Scientists have successfully grown auditory hair cells in the lab - raising the prospect of new treatments for deafness and age-related hearing loss.
Sensory cells cannot be naturally regenerated
Healthy hair cells are vital to the ability to hear, but they tend to be lost as we get older, and can be destroyed by infection and certain medications.
Scientists discovered in the 1980s that birds can spontaneously regenerate damaged hair cells - but mammals do not have the same ability.
Now a team at the University of Michigan have used gene therapy to grow new cells in adult guinea pigs.
They did this by inserting a gene called Math1 into non-sensory epithelial cells lining the inner ear.
Once the gene was in place, the cells began to generate new sensory hair cells.

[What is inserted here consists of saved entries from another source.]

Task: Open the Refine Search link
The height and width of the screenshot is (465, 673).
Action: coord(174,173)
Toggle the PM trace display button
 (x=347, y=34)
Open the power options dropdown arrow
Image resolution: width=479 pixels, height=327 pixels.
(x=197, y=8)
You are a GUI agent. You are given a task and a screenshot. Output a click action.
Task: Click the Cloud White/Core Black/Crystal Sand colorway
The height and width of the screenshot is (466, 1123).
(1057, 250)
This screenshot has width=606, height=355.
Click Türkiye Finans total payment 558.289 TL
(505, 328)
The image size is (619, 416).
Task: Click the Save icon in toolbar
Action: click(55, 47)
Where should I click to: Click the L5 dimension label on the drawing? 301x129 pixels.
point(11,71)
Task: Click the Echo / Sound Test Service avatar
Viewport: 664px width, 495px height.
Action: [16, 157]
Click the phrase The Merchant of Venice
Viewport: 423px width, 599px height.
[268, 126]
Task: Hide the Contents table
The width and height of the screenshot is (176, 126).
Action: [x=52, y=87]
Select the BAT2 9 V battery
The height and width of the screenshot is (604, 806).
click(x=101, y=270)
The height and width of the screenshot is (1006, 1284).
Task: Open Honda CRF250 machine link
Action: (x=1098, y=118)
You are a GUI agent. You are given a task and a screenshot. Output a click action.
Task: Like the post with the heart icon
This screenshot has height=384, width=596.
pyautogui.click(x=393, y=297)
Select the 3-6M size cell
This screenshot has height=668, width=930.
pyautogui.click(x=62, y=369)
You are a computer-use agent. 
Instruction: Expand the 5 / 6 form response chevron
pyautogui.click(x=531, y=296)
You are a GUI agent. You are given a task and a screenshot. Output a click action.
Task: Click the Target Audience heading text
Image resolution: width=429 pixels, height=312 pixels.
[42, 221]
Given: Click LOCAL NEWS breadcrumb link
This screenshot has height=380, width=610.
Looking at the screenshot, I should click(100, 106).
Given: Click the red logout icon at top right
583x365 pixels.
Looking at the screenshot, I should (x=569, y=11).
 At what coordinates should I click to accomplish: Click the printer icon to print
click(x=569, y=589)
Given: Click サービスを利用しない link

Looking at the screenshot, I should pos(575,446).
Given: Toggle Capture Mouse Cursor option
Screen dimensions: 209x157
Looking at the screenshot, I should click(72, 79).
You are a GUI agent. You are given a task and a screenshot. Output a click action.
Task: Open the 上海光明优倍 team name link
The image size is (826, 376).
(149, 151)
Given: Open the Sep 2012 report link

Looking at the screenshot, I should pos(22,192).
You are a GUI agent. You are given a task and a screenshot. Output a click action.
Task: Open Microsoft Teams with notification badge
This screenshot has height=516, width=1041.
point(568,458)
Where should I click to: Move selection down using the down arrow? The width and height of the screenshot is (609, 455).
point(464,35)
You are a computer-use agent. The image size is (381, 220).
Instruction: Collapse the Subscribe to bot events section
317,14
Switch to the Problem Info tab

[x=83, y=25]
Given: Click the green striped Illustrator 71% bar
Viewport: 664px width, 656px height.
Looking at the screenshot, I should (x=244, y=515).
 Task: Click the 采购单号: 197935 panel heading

The scientists have yet to determine whether these new cells are fully functional, but they did find evidence that they had stimulated growth of auditory nerve fibres towards them.
In a normal ear, vibrations from sound waves striking the eardrum are transferred to fluid inside a snail-shaped bony organ called the cochlea.
When cochlear fluid moves, it stimulates movement in thousands of tiny projections on hair cells lining the inside of the cochlea.
Moving hair cells initiate electrical signals, which are picked up by auditory nerve fibres and carried to an area of the brain called the auditory cortex.
Nerve fibre (green strand) growing towards hair cells (red stains)
If hair cells are damaged or missing, electrical signals are not generated and hearing is impaired.
The scientists injected a virus containing the Math1 gene into the inner ear of 14 adult guinea pigs.
Electron microscope analysis carried out 30-60 days after the procedure showed that new hair cells had begun to grow in areas where hair cells are typically absent.
Lead researcher Professor Yehoash Raphael said: "The inner ear is an ideal target for gene therapy, because it is closed - not sealed, but nicely isolated.
"As long as the amount you inoculate is small, the spread to other organs is minimal."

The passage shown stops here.